BRIEF: Could you write out, exactly as they stand, only the lines in the listing below from the line with "Where should I click to: Click the Reportes" to the line with "You are a computer-use", both ends included, without the pictures?

AVAILABLE DATA:
● ● ● ● ●
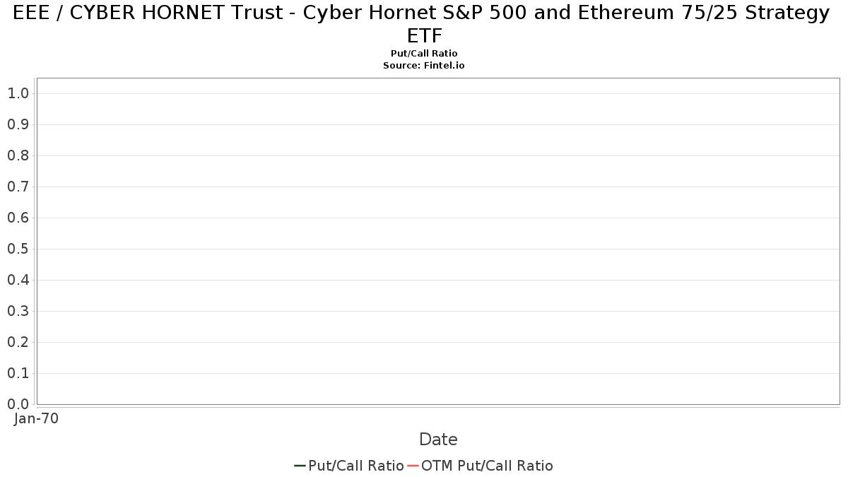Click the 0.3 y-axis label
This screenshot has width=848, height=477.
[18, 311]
● ● ● ● ●
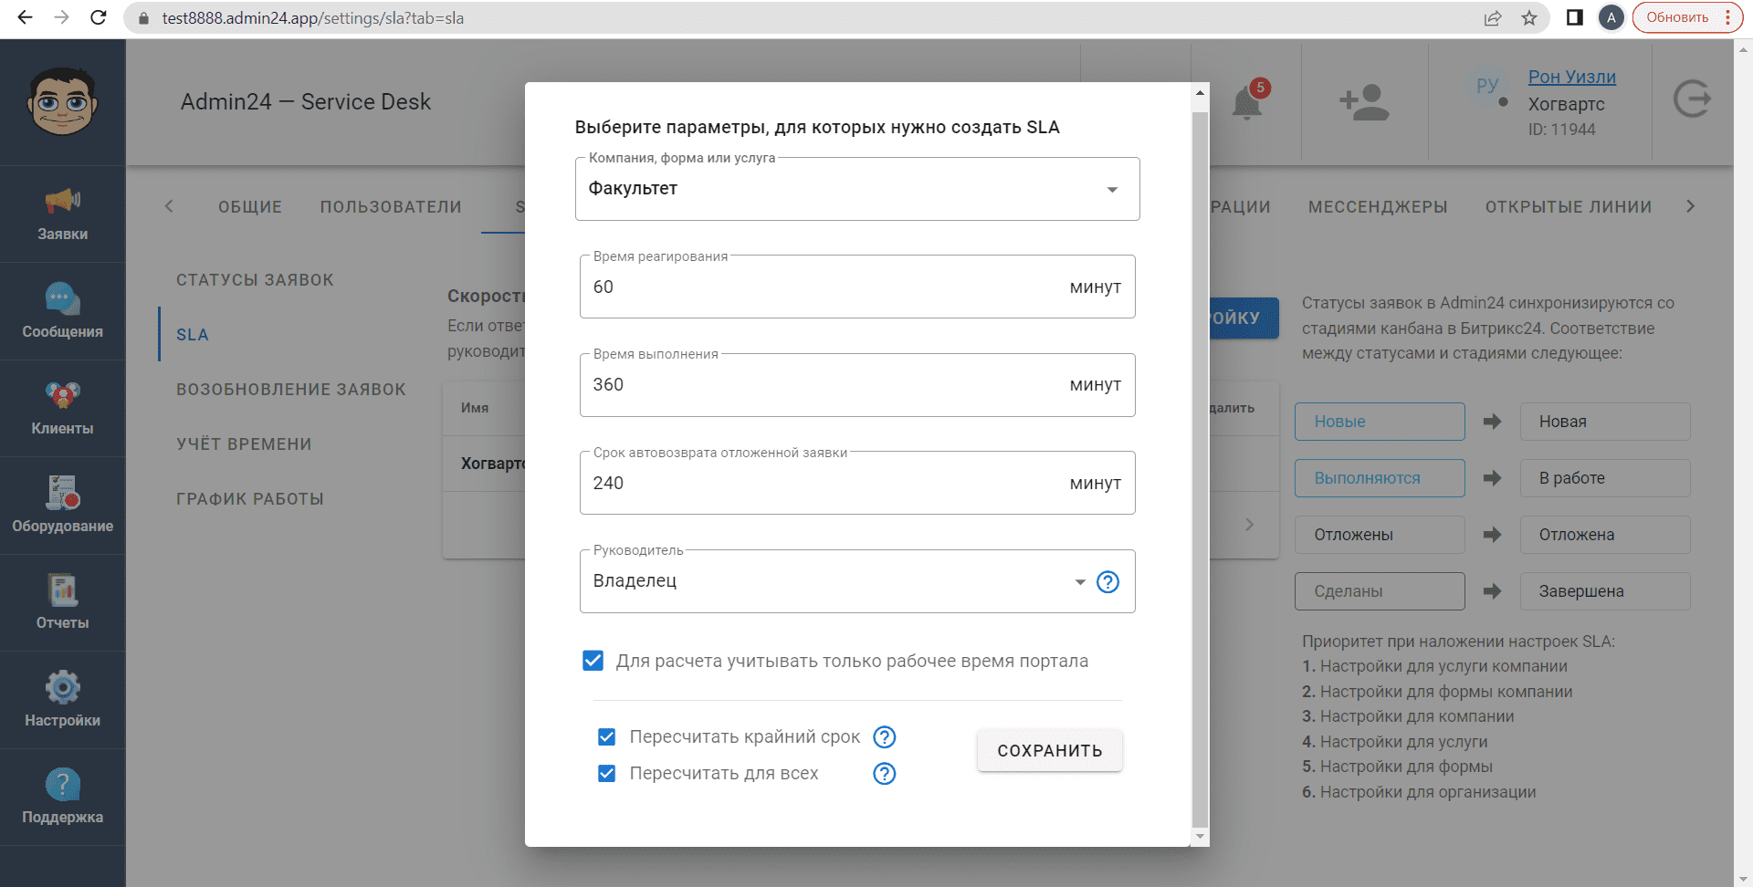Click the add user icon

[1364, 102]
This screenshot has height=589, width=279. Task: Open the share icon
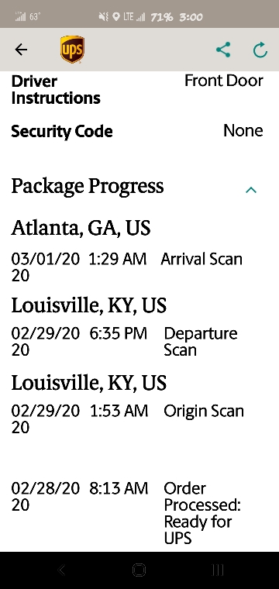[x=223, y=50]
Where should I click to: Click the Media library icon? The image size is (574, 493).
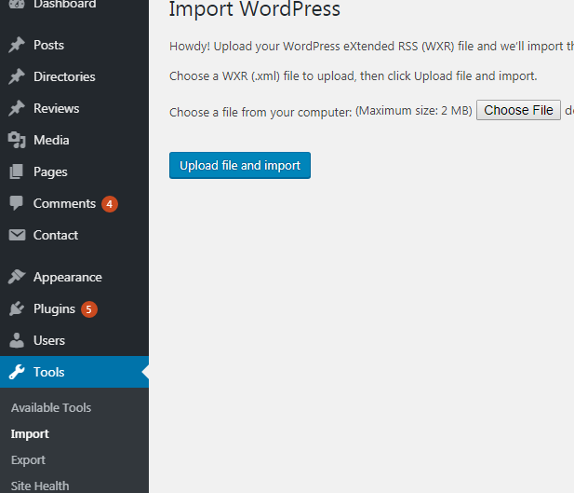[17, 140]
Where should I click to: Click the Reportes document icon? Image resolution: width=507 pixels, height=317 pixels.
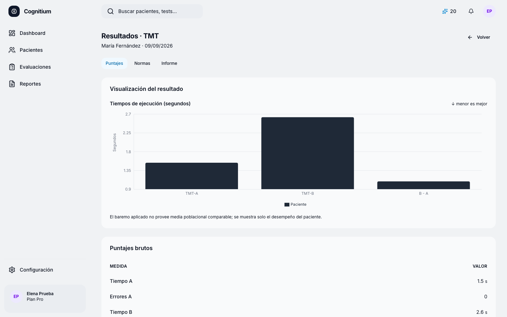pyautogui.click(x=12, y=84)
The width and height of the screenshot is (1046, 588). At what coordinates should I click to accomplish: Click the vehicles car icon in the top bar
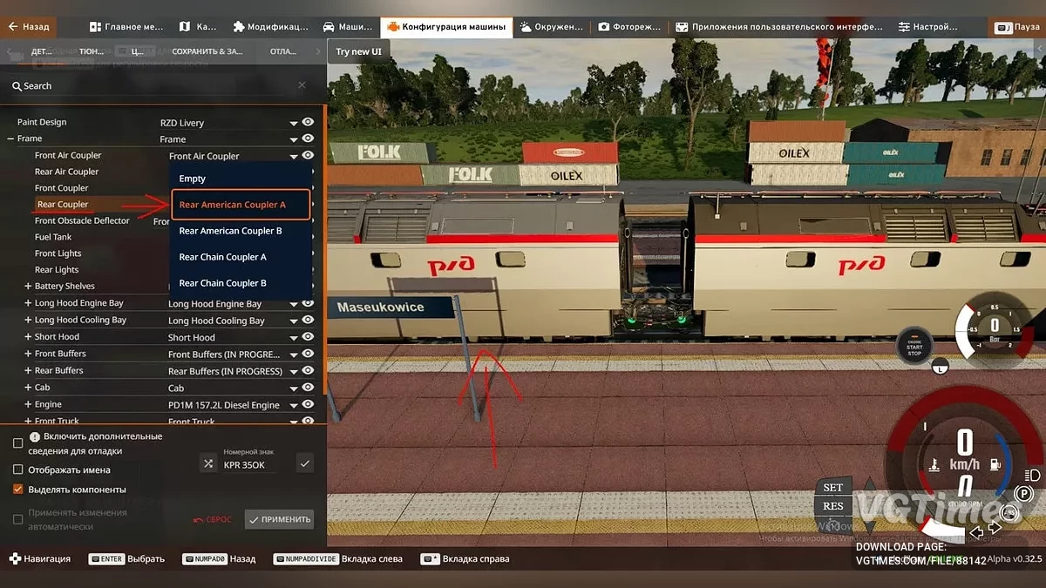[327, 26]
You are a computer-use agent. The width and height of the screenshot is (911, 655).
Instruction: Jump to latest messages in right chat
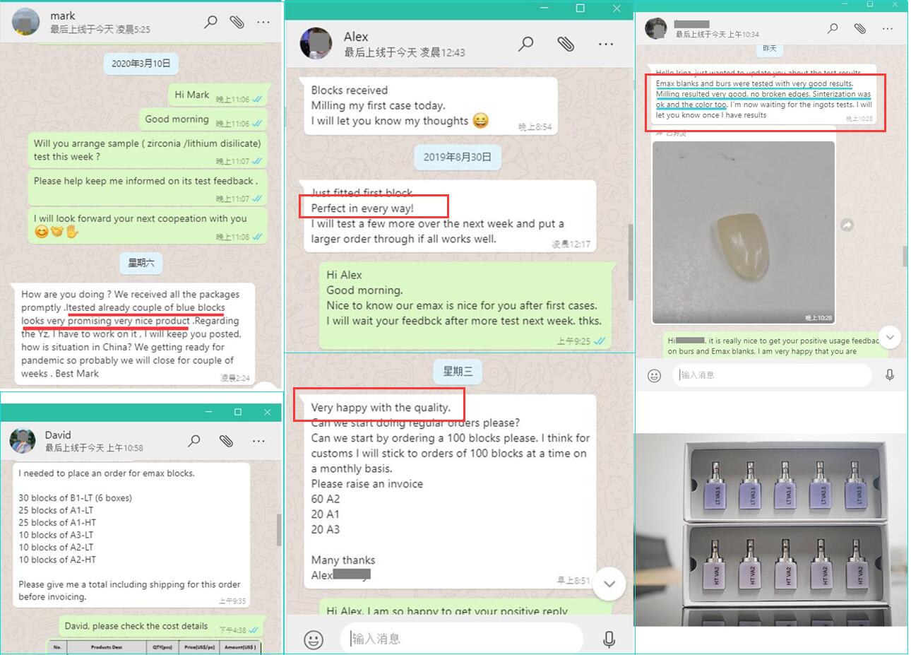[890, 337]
● ● ● ● ●
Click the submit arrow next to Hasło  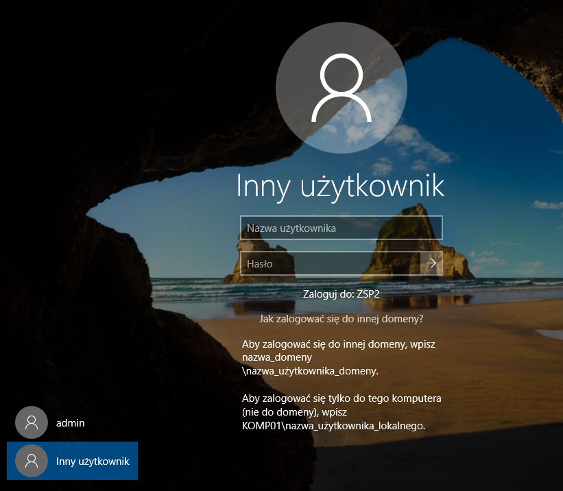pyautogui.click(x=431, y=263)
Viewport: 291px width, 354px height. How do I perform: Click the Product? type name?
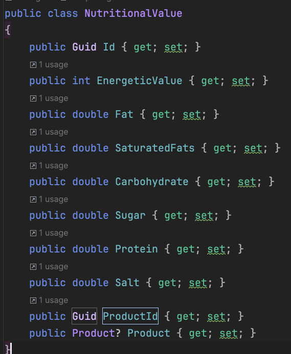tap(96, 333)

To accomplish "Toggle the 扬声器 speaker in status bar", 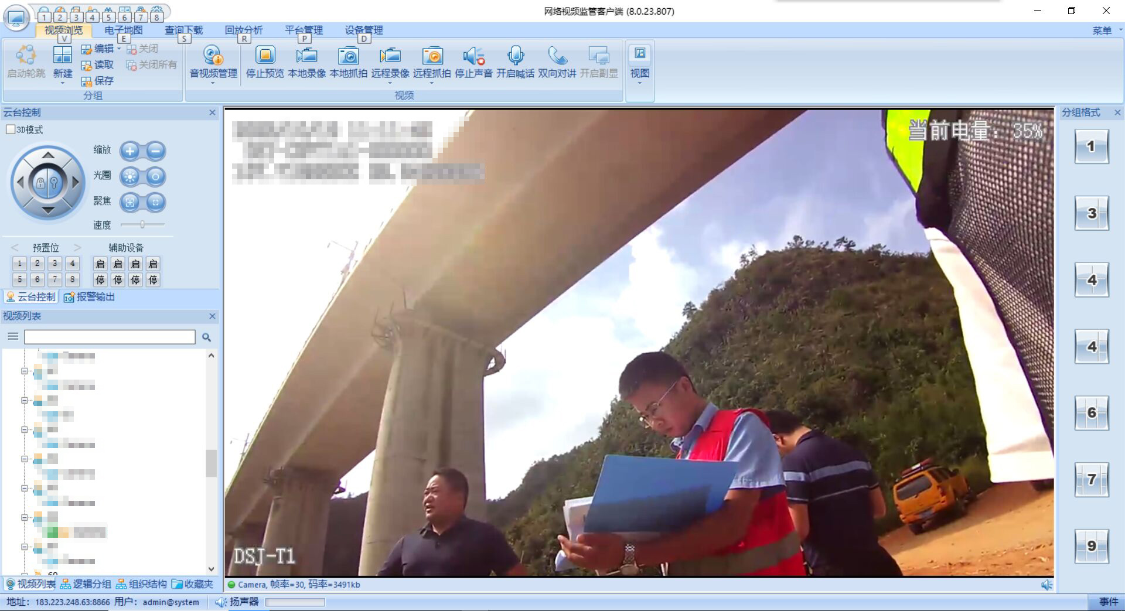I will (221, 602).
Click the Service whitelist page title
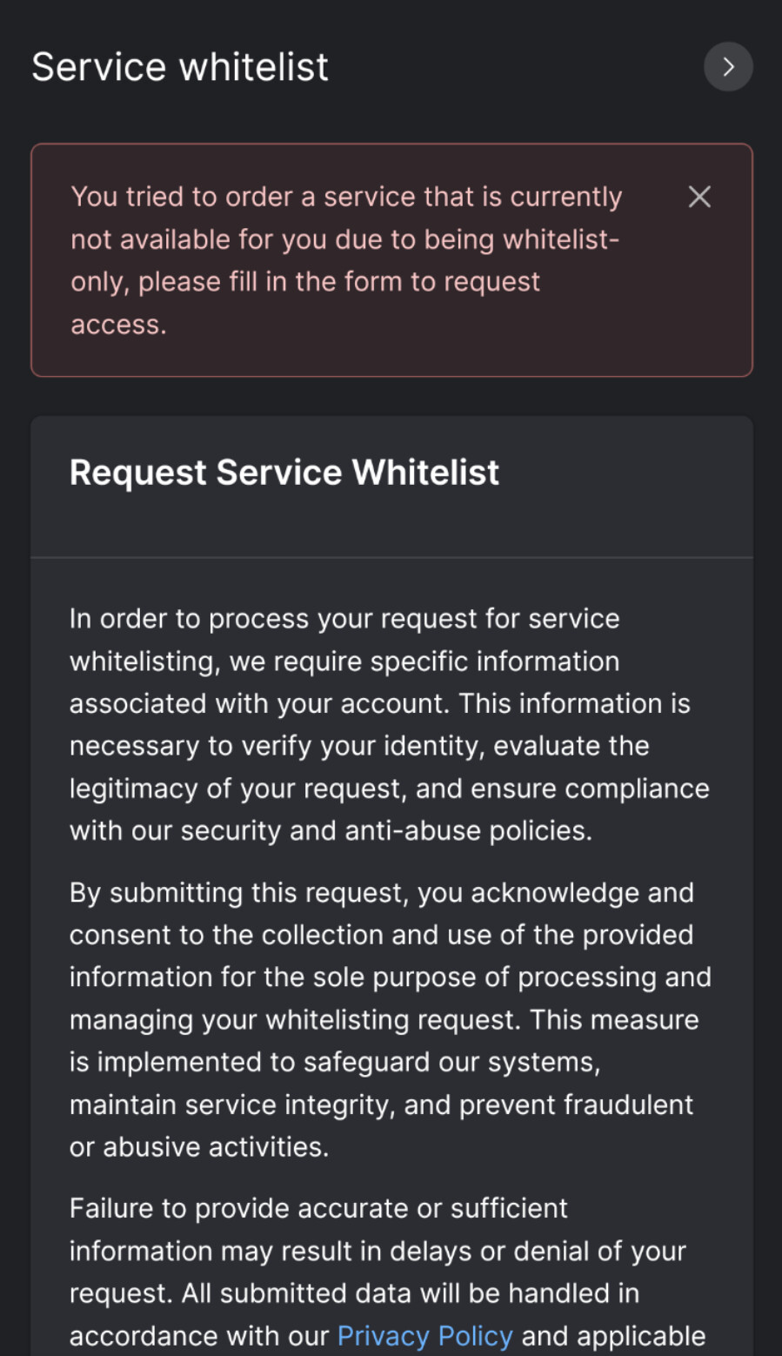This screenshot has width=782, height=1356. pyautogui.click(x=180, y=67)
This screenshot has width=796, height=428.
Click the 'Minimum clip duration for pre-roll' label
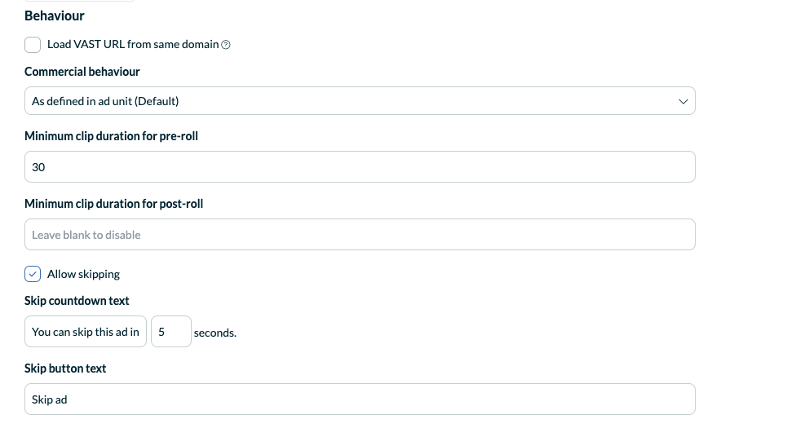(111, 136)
● ● ● ● ●
SOLUTION TO THE PROBLEM:
Where should I click to: Click the Reportes document icon? Image resolution: width=507 pixels, height=317 pixels.
pyautogui.click(x=12, y=84)
The width and height of the screenshot is (1046, 588). At what coordinates should I click to accomplish: Click the vehicles car icon in the top bar
[327, 26]
You are a computer-use agent. The width and height of the screenshot is (911, 655).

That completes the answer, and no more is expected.